L’idée de la neutralité carbone du bois est séduisante en principe. Contrairement au carbone des carburants fossiles, qui est séquestré sous terre depuis une éternité, celui des forêts est déjà en circulation dans la biosphère et n’y ajoute donc rien de neuf. Toutefois, les analyses de cycle de vie effectuées par l’équipe de Sterman montrent que remettre en circulation le carbone des forêts, même temporairement, a un effet négatif et persistant sur le climat.

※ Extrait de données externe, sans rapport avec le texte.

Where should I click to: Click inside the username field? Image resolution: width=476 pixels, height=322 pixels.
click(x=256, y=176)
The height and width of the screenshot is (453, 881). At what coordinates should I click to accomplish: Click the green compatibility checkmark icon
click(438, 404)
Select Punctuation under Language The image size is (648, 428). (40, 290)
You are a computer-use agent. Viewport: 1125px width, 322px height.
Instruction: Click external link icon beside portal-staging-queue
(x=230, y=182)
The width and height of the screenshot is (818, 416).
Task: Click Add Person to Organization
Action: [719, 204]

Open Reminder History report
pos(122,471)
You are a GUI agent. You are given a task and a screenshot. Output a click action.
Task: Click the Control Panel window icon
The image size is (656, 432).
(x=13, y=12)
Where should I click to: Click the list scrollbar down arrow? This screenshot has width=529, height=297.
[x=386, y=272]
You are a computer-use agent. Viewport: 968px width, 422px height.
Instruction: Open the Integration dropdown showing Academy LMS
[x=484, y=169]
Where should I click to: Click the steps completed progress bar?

Un des problèmes vient du fait que le bois est surtout utilisé sous forme de granules dans la production d’électricité. En principe, ces granules présentent à peu près la même intensité d’émissions de carbone que le charbon. En pratique toutefois, leur combustion est moins efficace et il faut en brûler plus pour obtenir la même énergie, ce qui augmente les émissions de CO2 par kWh produit à un niveau dépassant celui du charbon.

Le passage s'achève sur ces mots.